Fremantle businessman Antonio Iraci has been granted the right to build an undercover bike shelter outside his High Street shop, concluding a 64-year legal battle with the City of Fremantle.
87-year-old Mr Iraci bought the set of shops in 1994, and soon began a series of legal clashes with the council over the strip of land currently occupied by a a footpath, a kerb and a loading bay.
Little did he know, the contentions history of this legal fight originated way back in 1955.
When Mr Iraci first applied to build a bike shelter capable of housing 30 to 40 bicycles on the kerbspace outside his shop, the application was knocked back by the city, claiming the space had become public land in 1962, after a 1955 by-law issued by the city pushed the "building lines" back from the road.

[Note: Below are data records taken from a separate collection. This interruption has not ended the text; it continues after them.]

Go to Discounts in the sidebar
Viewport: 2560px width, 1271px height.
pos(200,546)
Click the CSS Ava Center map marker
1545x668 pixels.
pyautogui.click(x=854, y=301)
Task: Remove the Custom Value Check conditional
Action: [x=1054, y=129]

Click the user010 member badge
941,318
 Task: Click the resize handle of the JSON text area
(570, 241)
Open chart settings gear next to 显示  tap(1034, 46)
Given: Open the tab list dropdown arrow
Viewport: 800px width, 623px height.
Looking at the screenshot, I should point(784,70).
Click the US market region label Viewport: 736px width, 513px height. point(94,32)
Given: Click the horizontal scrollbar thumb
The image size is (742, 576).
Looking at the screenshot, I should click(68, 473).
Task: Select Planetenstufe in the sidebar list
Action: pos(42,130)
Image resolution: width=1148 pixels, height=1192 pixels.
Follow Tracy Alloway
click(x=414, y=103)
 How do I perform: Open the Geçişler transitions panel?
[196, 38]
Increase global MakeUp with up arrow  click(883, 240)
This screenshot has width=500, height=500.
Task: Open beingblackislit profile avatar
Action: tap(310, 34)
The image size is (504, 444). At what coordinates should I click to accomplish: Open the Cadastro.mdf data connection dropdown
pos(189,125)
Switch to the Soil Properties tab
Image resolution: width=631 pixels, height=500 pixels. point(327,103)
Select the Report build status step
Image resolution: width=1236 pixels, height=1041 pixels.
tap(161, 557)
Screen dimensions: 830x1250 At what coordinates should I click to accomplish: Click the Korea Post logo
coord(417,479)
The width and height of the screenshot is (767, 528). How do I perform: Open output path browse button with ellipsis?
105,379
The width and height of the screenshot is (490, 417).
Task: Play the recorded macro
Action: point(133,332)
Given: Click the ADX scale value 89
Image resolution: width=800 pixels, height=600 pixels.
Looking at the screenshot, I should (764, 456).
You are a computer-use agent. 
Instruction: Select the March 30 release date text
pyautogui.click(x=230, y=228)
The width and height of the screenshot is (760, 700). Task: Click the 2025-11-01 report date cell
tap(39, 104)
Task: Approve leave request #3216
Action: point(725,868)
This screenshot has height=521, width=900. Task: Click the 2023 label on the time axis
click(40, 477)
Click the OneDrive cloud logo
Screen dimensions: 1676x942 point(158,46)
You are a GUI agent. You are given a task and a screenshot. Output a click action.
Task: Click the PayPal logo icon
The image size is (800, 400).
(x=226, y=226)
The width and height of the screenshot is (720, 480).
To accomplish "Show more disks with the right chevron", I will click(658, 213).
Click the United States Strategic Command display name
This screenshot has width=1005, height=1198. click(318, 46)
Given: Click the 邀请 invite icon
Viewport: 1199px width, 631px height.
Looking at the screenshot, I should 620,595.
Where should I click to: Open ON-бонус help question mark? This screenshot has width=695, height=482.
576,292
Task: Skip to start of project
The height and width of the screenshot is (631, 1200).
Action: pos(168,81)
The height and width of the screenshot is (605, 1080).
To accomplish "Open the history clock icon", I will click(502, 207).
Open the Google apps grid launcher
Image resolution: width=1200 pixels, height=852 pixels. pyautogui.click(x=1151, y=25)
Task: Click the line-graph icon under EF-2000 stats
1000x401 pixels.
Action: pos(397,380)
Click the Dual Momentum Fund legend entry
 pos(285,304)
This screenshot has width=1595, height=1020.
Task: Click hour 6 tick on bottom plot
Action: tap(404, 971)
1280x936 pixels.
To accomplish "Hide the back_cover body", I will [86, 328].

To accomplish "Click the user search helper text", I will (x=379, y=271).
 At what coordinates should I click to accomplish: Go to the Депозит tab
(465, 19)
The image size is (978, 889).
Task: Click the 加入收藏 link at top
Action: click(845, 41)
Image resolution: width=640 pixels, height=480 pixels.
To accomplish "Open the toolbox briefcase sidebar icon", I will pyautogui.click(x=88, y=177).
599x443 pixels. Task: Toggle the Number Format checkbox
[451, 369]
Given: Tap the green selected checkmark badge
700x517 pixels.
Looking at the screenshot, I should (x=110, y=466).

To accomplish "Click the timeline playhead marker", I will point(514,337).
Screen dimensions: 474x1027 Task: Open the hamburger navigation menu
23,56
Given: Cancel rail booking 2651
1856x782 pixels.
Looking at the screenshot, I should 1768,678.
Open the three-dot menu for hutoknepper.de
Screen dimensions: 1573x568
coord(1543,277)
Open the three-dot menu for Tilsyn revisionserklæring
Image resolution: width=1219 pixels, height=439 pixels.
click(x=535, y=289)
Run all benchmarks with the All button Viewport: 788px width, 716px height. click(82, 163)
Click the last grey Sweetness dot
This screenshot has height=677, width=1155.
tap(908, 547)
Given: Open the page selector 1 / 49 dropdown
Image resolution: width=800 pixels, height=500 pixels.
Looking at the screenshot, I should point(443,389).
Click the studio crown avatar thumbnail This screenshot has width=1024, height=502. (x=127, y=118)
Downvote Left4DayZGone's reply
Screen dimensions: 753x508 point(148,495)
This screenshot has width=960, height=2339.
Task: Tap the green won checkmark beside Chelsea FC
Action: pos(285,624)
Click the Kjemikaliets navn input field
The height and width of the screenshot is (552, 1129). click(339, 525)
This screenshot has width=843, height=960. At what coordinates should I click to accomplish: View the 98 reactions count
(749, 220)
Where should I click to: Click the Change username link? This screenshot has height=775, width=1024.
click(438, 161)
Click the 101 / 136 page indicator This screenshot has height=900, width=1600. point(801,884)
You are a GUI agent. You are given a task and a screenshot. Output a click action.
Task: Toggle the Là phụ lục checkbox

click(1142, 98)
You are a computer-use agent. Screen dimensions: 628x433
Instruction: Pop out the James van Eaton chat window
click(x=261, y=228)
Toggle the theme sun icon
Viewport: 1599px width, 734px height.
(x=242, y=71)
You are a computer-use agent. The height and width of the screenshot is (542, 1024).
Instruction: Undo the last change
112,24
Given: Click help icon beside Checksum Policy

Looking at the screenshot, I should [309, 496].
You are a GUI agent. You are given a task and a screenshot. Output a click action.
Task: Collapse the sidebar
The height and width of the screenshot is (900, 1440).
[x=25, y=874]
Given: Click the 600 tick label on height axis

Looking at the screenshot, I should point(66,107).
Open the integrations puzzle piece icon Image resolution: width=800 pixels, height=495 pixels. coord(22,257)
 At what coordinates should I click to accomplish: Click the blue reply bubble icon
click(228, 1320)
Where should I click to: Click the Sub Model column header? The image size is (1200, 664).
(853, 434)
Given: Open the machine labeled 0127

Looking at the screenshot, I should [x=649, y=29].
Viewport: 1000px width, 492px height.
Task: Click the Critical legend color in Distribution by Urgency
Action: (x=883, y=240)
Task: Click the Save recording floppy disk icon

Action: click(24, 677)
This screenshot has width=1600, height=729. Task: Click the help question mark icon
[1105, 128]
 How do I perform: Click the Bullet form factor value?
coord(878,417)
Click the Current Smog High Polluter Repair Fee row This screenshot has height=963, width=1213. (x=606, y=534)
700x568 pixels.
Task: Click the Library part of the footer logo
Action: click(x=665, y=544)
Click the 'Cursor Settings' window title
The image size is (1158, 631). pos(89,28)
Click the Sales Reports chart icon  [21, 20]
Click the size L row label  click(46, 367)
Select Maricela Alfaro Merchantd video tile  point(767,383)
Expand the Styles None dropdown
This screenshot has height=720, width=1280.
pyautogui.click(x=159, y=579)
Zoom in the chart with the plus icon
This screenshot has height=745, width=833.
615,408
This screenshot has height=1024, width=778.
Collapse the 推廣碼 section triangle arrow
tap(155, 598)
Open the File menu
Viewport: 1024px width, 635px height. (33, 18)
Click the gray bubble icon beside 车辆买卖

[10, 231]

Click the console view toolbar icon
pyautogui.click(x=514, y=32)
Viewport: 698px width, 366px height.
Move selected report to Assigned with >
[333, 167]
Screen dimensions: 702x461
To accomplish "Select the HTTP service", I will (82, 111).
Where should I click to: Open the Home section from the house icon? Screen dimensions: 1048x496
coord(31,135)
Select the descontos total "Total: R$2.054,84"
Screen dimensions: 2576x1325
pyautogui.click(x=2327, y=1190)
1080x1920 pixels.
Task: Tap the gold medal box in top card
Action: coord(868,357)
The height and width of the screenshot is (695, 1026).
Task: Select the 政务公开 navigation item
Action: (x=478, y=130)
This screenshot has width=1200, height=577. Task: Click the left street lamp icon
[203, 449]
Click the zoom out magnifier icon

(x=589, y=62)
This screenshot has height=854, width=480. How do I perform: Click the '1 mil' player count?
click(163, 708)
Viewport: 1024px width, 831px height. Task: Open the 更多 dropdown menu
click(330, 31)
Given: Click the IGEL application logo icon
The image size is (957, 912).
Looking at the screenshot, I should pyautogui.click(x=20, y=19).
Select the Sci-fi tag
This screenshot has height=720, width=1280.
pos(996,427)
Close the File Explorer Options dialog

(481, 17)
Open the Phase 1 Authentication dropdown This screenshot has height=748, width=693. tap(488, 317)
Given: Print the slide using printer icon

In 1955, the building at 142 High Street contravened the new borders, but when the building was demolished and rebuilt in 1962 – set back from the road – the city claimed the 330 square metres of space in front of the building were no longer part of the title.
However Mr Iraci claimed that when he purchased the land in 1994 the documentation clearly detailed that the disputed area fell within his title:
"When I bought the land I carefully checked the titles to see what I was buying. I never realised I was stepping into a legal battle with the city just to defend my titles."
In a ruling last Thursday that brought the process to a close, Supreme Court Justice Kenneth Martin ruled that the City of Fremantle had not had the power to act as a de facto agent for the Crown, to whom the 1955 by-law officially granted the land.
"Nothing I can ascertain would suggest the City of Fremantle is at liberty to put itself in the position of the Crown in right of the State of Western Australia for the purposes of advancing submissions on behalf of the Crown concerning the Crown's ownership of the disputed area," he said.
Justice Martin ruled the Crown forfeited its ownership of the 330-square-metre strip by failing to alter the title before Mr Iraci took ownership.
Mr Iraci's legal representation said the ruling that ultimately found its client owned the strip of land had "upheld the sanctity of a man's home as his castle".
They estimated the legal bills for both sides that the city would have to pay could reach more than half a million dollars.
"I hate to think what the city has spent over the last 20 years to try to get my land," Mr Iraci said in the statement.
"I have always been willing to work with the city. It's a pity that so much money and effort has been put into a court battle to remove land from my titles.
"I came to this country with nothing and worked hard all my life. I could not just sit there and let the city remove some of my land from my titles. I thought such a thing only happened in other countries.
"I look forward to building my bicycle shelter for the benefit of cyclists coming to my shopping centre on this piece of land."